* [PROBLEM TO SOLVE]: Set the pictures aside and write down, exactly as they appear, the lines from the one containing "Given: Open Boundary Conditions setup task" through the end of the material.

* [DATA]:
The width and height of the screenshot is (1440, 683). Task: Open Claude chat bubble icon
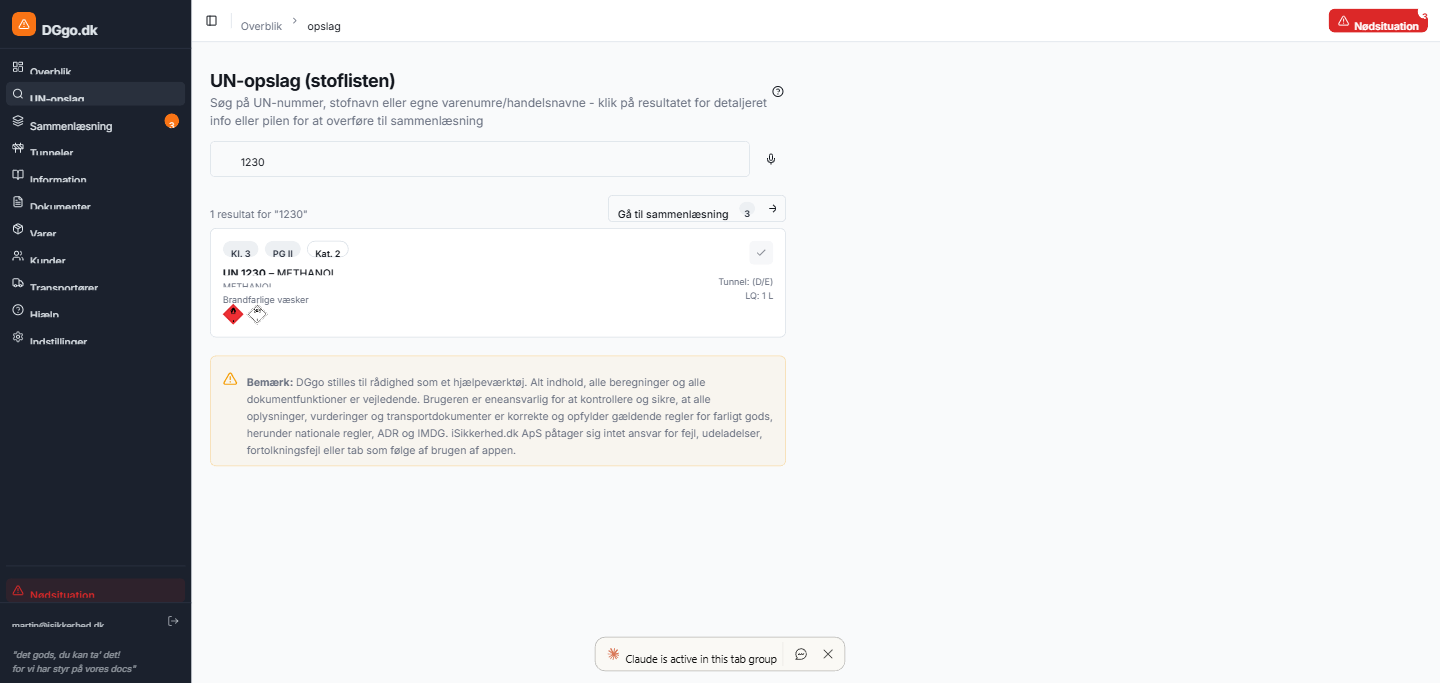point(801,654)
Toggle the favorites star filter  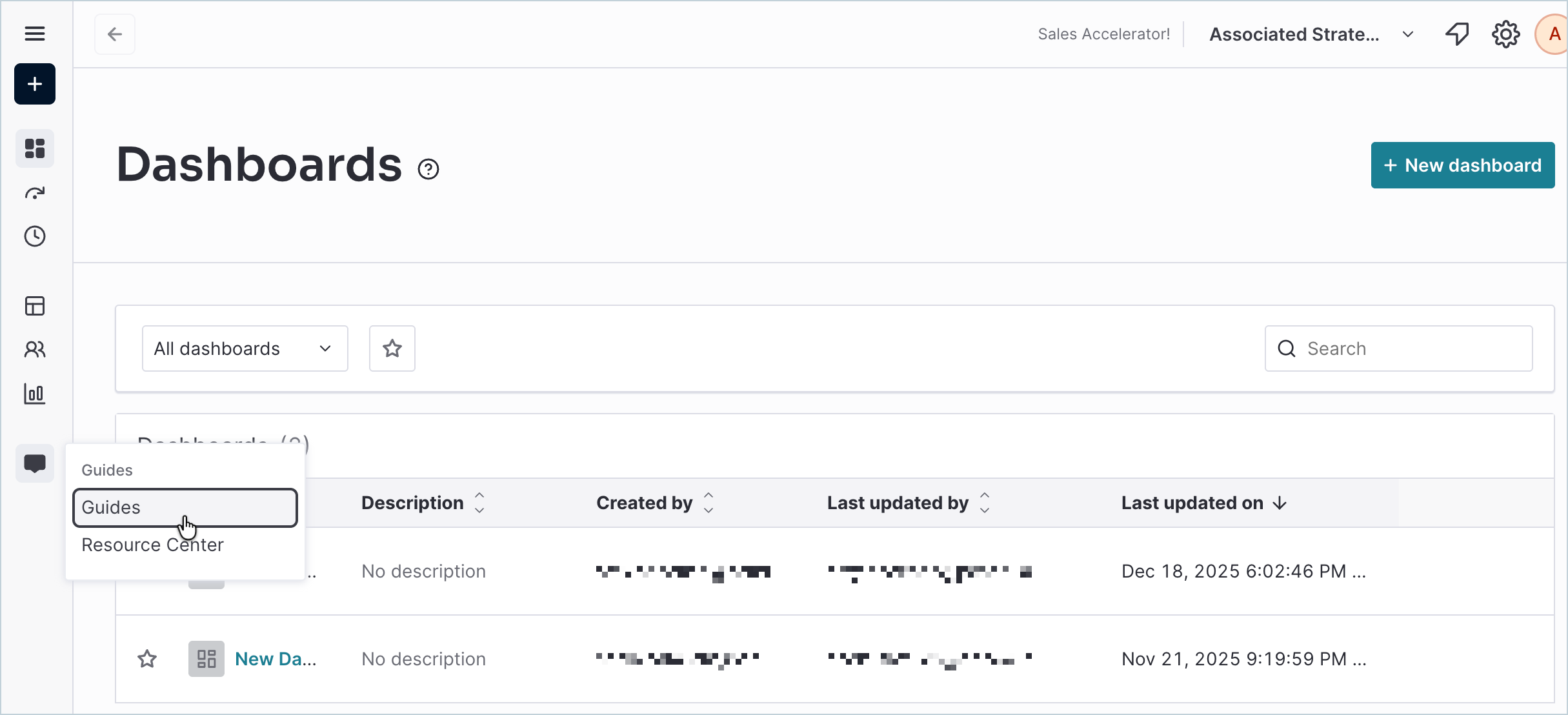coord(392,348)
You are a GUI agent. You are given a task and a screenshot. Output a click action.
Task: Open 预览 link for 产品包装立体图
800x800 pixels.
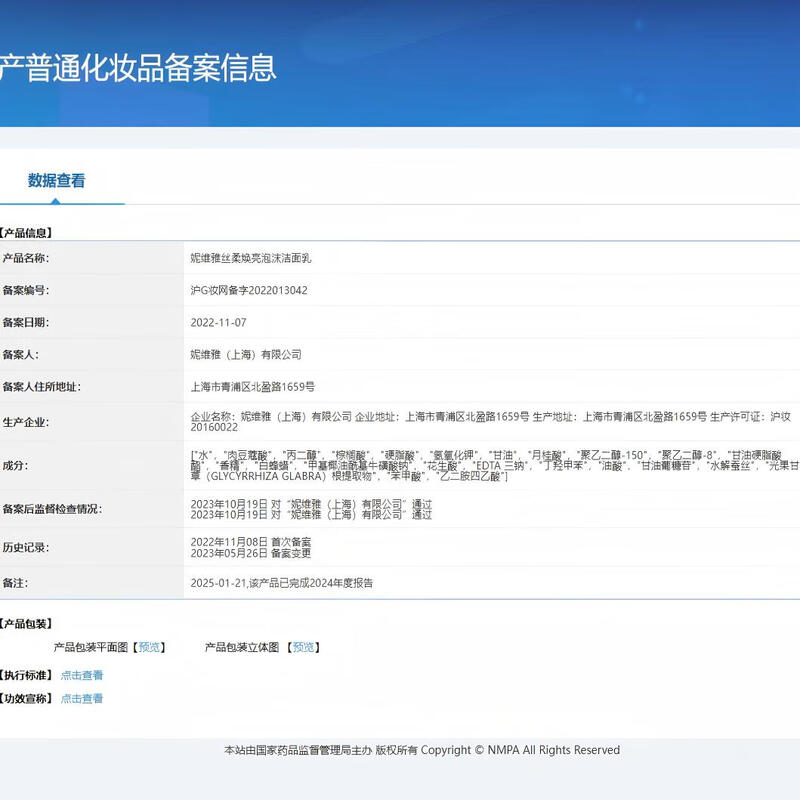coord(303,647)
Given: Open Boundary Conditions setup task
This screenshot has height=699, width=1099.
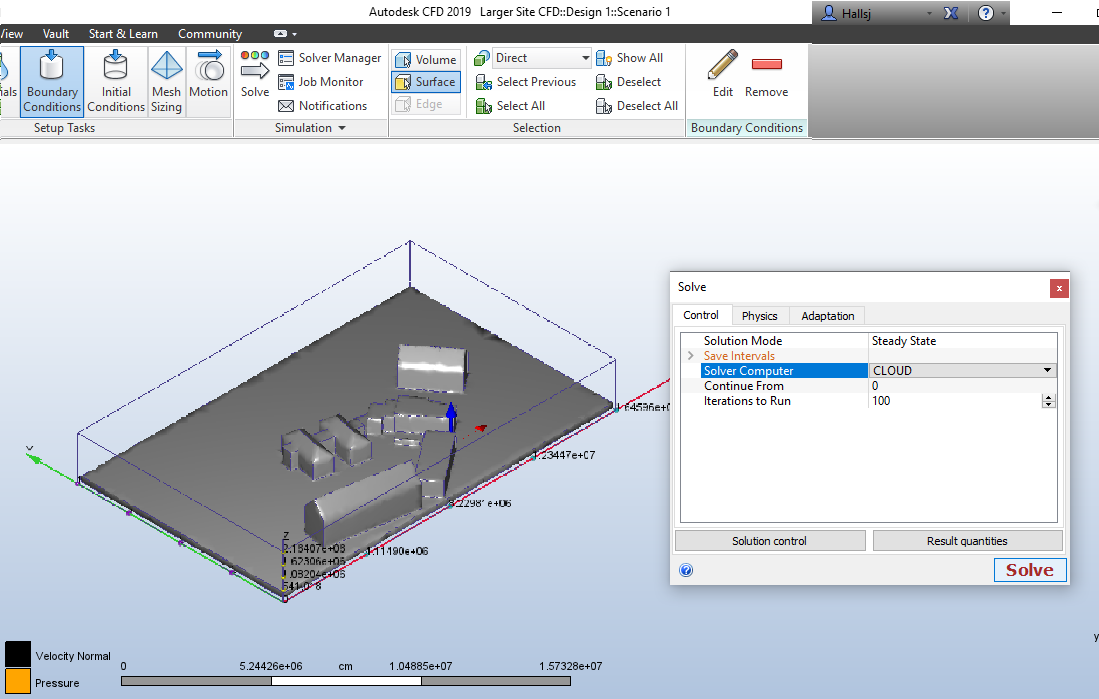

* [WRITTEN ANSWER]:
Given: Open Boundary Conditions setup task
This screenshot has height=699, width=1099.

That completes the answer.